▶ **AIM OF THE EXERCISE**
Swap "screenshot" for "screen capture" in the entries between the lines holding "Click the Coordinates" and "point(1250,676)", inclusive, and give back only those lines with nothing else changed.

▶ **EXCERPTED RECORDS**
## START

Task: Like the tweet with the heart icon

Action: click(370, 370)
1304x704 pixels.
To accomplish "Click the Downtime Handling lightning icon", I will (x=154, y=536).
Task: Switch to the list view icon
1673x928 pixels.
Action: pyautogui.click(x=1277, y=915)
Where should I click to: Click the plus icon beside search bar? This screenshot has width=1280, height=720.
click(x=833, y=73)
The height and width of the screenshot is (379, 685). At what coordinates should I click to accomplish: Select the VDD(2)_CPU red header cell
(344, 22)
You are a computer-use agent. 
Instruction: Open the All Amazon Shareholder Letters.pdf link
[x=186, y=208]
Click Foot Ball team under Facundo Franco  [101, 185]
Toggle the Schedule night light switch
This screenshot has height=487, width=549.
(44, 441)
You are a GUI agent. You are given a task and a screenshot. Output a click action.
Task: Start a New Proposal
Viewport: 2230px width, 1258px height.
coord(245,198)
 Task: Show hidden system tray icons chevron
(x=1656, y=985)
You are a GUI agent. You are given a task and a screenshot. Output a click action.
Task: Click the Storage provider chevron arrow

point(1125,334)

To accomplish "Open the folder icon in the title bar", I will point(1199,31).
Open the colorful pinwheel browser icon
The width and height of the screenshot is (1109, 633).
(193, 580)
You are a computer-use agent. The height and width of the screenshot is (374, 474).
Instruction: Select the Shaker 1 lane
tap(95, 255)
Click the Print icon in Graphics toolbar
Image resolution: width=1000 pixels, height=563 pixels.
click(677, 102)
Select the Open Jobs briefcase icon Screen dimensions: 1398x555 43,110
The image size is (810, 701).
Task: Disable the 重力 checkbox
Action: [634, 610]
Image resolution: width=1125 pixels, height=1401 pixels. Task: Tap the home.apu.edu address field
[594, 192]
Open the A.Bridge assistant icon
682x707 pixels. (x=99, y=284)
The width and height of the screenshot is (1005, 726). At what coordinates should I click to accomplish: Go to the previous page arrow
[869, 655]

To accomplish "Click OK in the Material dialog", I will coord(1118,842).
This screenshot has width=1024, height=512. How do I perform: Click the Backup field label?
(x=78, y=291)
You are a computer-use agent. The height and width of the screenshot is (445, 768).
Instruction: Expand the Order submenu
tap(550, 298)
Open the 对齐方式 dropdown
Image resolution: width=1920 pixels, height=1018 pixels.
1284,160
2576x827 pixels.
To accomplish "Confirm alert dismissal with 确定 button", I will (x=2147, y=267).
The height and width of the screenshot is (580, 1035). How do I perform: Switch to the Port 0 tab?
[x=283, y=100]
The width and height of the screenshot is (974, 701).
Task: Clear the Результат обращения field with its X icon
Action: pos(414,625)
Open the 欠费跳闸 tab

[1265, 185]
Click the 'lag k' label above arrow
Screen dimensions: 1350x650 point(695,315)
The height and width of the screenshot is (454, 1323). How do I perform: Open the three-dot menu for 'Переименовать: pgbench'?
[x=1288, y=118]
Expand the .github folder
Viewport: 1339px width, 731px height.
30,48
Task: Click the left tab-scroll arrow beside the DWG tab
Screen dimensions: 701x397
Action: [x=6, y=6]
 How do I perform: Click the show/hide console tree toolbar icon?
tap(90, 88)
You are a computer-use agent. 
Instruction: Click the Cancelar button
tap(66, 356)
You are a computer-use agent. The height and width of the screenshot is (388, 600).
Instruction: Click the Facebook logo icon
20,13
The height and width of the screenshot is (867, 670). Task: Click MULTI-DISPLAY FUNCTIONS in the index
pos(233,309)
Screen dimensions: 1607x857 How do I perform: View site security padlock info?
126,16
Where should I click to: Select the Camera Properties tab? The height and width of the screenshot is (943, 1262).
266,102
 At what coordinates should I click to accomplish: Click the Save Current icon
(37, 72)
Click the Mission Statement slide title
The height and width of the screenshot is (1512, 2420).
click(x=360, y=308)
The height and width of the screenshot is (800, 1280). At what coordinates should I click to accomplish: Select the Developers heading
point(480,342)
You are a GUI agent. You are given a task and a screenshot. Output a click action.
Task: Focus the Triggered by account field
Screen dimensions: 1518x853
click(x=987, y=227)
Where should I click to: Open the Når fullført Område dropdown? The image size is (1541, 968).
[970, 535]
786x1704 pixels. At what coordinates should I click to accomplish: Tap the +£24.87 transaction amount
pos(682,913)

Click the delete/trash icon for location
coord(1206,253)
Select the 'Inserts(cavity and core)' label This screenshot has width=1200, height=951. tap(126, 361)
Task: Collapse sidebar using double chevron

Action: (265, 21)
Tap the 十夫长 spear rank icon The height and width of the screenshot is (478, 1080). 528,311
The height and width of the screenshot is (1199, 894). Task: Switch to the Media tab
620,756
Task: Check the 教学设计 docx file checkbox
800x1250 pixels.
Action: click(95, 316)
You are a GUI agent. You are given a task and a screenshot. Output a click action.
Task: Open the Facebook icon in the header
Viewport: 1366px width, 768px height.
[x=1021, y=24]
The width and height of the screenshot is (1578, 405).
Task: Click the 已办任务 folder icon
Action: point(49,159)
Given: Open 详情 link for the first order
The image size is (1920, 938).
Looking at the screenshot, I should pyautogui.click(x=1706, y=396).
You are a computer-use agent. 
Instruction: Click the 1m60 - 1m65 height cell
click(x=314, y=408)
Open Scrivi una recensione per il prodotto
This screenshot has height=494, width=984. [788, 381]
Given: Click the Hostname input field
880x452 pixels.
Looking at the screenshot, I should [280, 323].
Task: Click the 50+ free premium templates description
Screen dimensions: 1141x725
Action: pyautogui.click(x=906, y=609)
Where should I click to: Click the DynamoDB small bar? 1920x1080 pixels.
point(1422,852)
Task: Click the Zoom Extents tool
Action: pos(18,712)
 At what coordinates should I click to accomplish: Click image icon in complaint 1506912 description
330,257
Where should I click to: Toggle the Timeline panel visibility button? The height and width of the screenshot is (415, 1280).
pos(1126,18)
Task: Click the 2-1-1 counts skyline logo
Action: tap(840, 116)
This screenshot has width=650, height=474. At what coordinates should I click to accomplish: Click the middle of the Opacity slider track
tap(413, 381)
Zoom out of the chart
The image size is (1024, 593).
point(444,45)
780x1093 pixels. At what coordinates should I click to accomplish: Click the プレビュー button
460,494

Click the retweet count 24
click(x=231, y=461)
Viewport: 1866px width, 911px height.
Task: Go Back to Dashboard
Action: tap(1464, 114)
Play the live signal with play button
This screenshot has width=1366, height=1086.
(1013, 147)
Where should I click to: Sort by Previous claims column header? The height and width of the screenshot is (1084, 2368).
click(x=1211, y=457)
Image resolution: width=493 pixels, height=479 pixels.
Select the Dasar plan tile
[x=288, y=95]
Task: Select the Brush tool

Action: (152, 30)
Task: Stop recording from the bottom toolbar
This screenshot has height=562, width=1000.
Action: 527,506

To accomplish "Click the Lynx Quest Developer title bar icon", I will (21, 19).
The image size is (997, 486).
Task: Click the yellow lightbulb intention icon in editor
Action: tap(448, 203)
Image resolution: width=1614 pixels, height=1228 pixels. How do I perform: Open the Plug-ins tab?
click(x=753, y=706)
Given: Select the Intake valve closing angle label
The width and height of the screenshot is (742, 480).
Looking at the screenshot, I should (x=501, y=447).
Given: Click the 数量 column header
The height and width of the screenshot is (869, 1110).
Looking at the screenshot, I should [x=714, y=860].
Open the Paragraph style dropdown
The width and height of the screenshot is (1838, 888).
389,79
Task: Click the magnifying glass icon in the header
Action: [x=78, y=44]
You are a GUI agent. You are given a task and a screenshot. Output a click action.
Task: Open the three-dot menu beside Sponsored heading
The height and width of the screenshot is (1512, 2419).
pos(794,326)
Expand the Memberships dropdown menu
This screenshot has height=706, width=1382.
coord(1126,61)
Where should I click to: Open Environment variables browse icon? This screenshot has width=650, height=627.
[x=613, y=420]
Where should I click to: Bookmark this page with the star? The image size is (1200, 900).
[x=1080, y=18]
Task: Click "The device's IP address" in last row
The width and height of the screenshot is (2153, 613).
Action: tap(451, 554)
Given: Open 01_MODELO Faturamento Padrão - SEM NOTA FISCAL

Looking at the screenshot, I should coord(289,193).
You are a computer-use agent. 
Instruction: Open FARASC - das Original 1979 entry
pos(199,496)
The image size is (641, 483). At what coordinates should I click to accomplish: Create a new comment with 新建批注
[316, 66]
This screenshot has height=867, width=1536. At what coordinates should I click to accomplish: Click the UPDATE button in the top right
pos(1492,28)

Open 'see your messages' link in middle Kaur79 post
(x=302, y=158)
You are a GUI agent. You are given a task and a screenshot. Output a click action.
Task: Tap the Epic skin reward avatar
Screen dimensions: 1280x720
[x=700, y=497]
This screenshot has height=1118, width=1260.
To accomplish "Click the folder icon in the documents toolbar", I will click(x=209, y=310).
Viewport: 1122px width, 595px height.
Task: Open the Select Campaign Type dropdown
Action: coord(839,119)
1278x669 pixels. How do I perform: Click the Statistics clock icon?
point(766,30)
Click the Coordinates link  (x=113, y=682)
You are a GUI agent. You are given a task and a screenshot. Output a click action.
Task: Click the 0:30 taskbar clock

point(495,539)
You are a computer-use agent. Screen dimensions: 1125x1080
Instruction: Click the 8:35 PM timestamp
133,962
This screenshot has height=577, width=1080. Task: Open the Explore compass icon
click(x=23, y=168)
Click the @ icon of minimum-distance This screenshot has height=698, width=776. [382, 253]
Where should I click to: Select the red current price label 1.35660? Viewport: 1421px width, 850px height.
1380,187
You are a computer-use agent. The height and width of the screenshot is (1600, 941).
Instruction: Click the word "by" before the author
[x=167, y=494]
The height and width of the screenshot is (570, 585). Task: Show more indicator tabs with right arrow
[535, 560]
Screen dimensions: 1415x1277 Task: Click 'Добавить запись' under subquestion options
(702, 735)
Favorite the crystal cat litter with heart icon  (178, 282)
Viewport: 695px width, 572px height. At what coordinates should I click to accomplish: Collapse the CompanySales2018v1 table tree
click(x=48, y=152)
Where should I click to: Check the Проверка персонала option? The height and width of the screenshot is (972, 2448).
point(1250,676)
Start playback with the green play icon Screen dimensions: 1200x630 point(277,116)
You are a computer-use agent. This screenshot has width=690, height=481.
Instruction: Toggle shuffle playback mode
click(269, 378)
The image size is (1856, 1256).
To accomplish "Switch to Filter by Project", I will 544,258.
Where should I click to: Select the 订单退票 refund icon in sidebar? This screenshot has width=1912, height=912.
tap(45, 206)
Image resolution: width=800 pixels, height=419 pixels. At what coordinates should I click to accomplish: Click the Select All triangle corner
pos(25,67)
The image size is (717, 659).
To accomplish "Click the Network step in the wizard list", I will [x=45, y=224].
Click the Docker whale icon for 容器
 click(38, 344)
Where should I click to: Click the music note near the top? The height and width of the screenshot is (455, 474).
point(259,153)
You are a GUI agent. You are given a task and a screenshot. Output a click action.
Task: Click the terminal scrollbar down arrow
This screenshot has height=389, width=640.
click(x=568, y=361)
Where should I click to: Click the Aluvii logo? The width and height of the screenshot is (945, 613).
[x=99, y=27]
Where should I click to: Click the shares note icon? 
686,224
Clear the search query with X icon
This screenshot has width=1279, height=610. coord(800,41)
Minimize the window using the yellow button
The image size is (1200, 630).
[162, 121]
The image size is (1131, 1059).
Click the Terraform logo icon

## END

▶ **ANSWER FOR THE TASK**
Click the Coordinates link  (x=113, y=682)
You are a GUI agent. You are given a task and a screen capture. Output a click action.
Task: Click the 0:30 taskbar clock

point(495,539)
You are a computer-use agent. Screen dimensions: 1125x1080
Instruction: Click the 8:35 PM timestamp
133,962
This screen capture has height=577, width=1080. Task: Open the Explore compass icon
click(x=23, y=168)
Click the @ icon of minimum-distance This screen capture has height=698, width=776. [382, 253]
Where should I click to: Select the red current price label 1.35660? Viewport: 1421px width, 850px height.
1380,187
You are a computer-use agent. The height and width of the screen capture is (1600, 941).
Instruction: Click the word "by" before the author
[x=167, y=494]
The height and width of the screen capture is (570, 585). Task: Show more indicator tabs with right arrow
[535, 560]
Screen dimensions: 1415x1277 Task: Click 'Добавить запись' under subquestion options
(702, 735)
Favorite the crystal cat litter with heart icon  (178, 282)
Viewport: 695px width, 572px height. At what coordinates should I click to accomplish: Collapse the CompanySales2018v1 table tree
click(x=48, y=152)
Where should I click to: Check the Проверка персонала option? The height and width of the screen capture is (972, 2448).
point(1250,676)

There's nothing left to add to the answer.